## DATA LINES
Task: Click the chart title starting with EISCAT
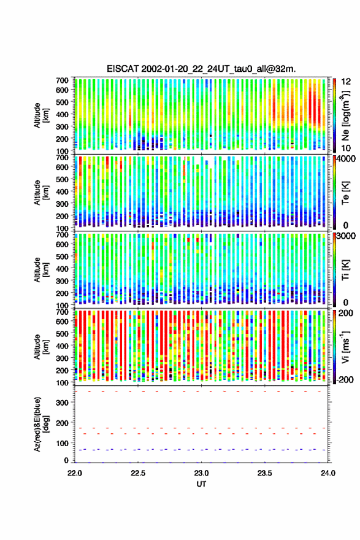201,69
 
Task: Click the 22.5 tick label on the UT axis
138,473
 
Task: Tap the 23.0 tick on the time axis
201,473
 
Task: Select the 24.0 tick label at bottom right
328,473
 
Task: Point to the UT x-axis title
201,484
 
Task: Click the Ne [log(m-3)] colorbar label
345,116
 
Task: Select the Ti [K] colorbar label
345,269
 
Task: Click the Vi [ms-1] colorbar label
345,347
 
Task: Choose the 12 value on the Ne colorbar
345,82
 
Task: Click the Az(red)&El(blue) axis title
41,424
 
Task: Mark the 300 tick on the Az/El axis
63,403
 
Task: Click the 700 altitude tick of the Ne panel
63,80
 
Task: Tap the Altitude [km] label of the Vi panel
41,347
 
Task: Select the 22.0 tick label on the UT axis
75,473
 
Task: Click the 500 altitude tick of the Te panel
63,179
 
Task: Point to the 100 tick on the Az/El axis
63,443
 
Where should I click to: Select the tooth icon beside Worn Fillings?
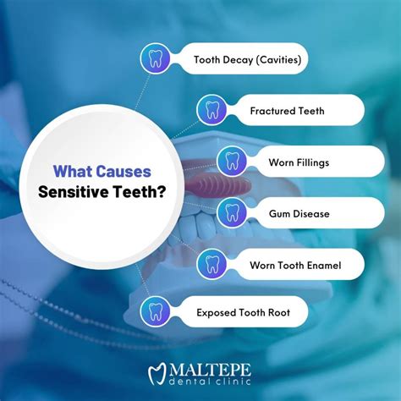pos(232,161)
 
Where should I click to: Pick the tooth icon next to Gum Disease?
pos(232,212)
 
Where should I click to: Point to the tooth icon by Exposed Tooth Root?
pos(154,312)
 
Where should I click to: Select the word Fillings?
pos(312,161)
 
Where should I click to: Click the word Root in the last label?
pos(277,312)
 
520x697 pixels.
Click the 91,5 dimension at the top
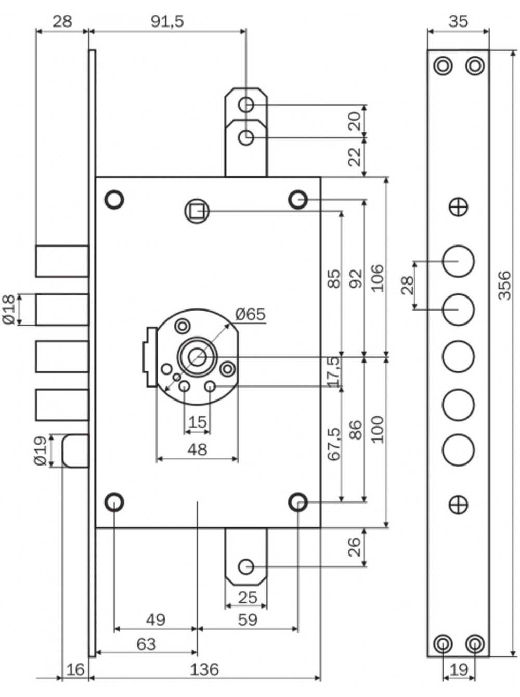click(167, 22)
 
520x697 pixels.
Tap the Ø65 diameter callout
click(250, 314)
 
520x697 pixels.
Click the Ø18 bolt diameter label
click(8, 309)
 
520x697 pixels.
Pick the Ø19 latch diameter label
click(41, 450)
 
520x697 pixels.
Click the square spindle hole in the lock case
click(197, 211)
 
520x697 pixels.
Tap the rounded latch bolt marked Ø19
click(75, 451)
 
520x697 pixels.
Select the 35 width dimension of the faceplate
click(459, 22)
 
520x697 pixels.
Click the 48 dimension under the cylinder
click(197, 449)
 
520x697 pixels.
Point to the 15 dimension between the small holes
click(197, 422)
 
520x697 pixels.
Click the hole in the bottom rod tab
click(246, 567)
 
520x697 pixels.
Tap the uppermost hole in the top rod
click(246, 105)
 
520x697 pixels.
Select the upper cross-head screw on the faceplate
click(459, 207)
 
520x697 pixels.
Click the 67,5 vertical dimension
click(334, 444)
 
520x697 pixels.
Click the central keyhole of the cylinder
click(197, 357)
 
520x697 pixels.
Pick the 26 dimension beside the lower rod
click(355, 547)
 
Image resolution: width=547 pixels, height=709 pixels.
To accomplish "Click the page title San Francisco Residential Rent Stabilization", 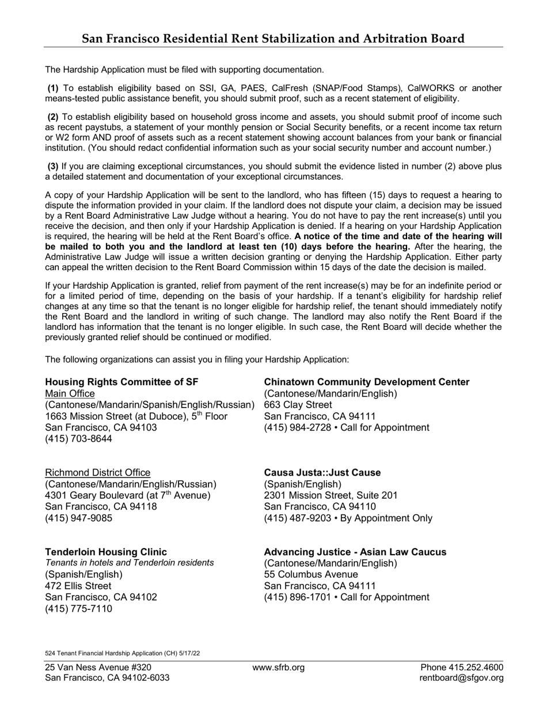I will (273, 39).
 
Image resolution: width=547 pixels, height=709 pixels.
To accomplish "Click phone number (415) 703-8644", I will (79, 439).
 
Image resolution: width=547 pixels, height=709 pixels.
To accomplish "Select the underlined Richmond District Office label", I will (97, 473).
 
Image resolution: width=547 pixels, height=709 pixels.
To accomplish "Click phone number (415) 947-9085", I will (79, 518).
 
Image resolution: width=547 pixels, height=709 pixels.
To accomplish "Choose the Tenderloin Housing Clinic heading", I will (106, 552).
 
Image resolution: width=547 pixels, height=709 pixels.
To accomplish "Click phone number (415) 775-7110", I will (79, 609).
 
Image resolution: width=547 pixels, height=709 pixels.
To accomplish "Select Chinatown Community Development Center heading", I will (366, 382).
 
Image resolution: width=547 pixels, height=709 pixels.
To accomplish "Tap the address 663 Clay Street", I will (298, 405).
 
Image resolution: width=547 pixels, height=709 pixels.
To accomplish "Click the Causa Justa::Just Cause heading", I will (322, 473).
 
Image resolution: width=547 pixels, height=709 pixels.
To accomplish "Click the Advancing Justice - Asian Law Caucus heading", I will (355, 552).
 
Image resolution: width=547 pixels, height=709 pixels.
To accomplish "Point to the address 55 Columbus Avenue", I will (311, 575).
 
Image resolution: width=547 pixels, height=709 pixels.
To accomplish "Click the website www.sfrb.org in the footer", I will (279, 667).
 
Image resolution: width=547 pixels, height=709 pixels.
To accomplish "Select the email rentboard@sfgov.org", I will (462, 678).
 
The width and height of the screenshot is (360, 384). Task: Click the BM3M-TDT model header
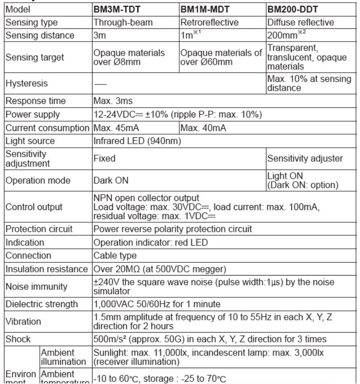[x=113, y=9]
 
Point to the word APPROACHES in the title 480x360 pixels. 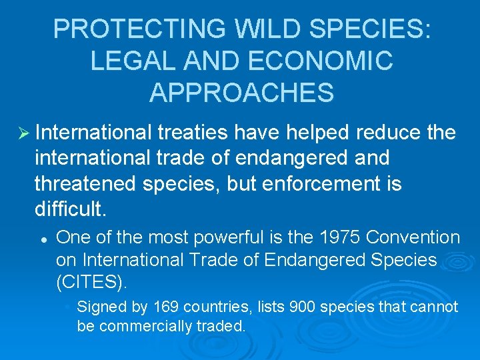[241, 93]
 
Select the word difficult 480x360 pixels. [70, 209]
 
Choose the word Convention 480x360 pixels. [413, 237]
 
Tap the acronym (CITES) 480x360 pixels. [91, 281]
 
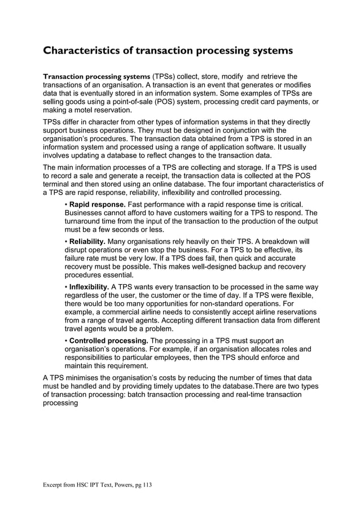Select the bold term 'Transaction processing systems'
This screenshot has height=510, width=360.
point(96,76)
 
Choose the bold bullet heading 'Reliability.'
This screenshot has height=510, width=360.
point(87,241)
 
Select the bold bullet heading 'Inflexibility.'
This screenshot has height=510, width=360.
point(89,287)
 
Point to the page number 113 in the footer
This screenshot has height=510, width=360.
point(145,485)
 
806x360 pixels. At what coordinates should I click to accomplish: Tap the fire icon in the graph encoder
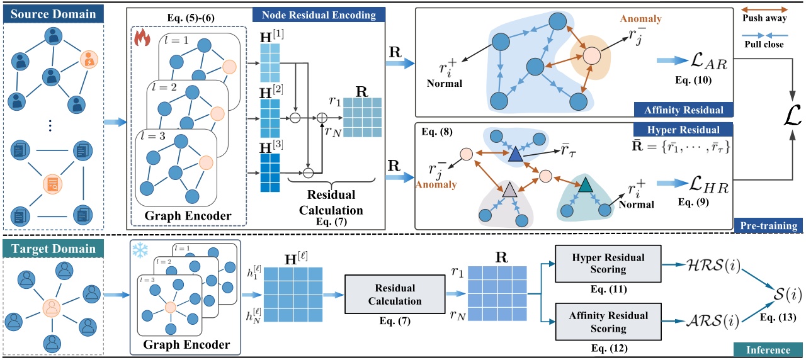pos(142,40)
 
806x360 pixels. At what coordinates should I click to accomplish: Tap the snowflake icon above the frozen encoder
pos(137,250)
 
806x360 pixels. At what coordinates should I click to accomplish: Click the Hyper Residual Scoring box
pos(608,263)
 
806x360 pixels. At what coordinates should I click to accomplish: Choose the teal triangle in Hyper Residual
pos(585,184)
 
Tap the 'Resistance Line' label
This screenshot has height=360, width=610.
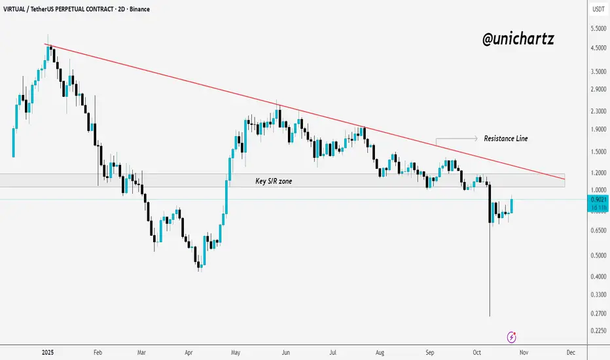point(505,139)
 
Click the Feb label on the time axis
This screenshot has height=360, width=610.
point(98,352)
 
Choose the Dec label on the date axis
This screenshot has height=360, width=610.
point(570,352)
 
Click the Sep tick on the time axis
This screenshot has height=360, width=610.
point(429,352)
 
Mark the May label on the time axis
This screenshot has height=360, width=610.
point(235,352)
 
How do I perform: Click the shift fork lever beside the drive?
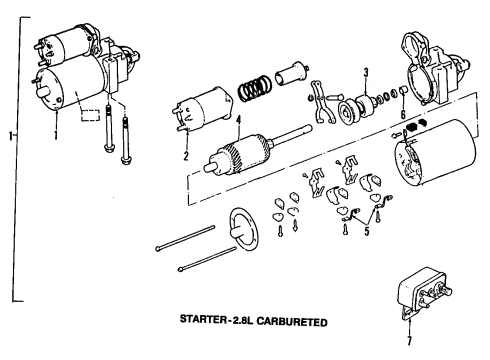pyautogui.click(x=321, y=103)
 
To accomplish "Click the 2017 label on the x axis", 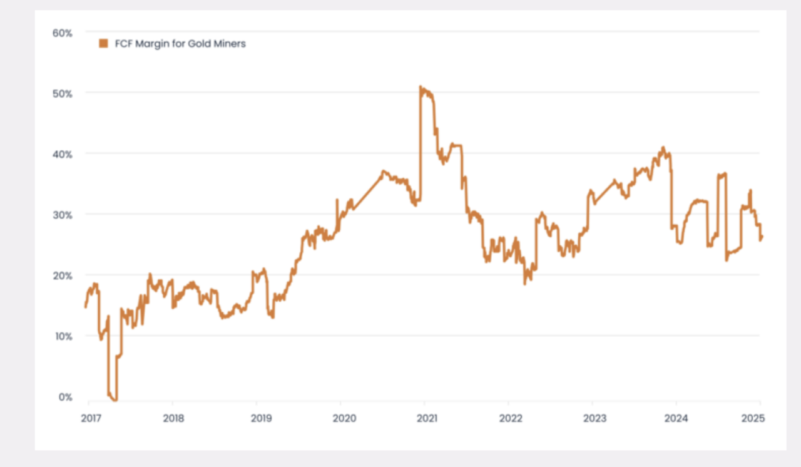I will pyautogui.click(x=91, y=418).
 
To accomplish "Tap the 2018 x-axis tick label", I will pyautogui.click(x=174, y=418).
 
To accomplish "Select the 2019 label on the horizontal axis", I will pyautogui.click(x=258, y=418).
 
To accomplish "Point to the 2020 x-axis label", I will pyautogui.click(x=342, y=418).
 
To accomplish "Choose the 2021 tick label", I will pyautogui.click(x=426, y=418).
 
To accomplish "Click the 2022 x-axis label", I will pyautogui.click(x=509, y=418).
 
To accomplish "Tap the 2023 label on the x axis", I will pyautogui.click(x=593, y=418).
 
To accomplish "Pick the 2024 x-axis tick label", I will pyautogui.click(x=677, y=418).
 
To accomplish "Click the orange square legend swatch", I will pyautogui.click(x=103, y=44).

## STATED GOAL
Rewrite the material from the line containing "Tap the 'Resistance Line' label" down to the line containing "pyautogui.click(x=321, y=103)", changing every "time axis" to "horizontal axis" and leaving all else as it is. Return only those lines, without the pictures.

## THE REPLY
Tap the 'Resistance Line' label
This screenshot has height=360, width=610.
point(505,139)
 
Click the Feb label on the horizontal axis
This screenshot has height=360, width=610.
point(98,352)
 
Choose the Dec label on the date axis
This screenshot has height=360, width=610.
point(570,352)
 
Click the Sep tick on the horizontal axis
This screenshot has height=360, width=610.
point(429,352)
 
Mark the May label on the horizontal axis
This screenshot has height=360, width=610.
point(235,352)
 
How do I perform: Click the shift fork lever beside the drive?
pyautogui.click(x=321, y=103)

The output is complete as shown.